---------- READING PASSAGE ----------

Several French newspapers and broadcasters announced last week that in future they will not use pictures of those responsible for terrorist attacks to avoid giving them “posthumous glorification”. In a country reeling from the horror of the Nice Bastille Day killings and the brutal slaying of a Catholic priest, and with the attacks in Paris still fresh in the mind, the French media feel that showing images of murderers who consider themselves martyrs is not only distasteful but also bolsters the Isis propaganda machine.
Europe 1 radio said it would not be naming terrorists, something resisted by other news outlets, including BFMTV. It won’t be showing pictures but it will continue to name terrorists. “We have to guard against not informing people,” said its editorial director.
And fearing copycat acts of terrorism, Professor Michael Jetter of the University of Western Australia called for the media to treat these attacks in the same guarded way that suicide is reported. He believes that blanket press coverage gives would-be terrorists the incentive to carry out further outrages.

---------- DATA EXTRACT ----------

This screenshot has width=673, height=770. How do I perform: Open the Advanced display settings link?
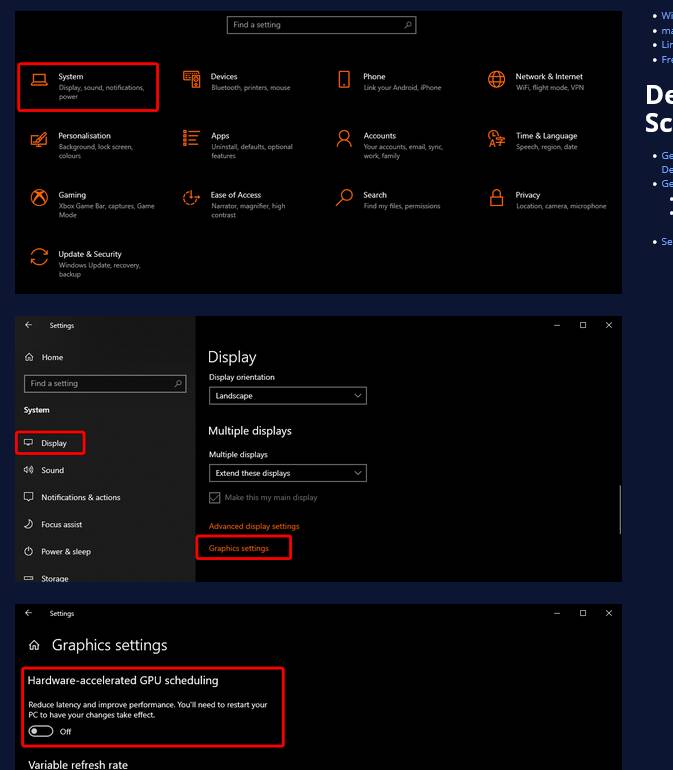point(254,526)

----------

(WORK TO BE COMPLETED): In the article on French media and images of terrorists, what will BFMTV continue to do? The listing is separate material and has no connection to the article.

(YOUR RESPONSE): BFMTV will continue to name terrorists.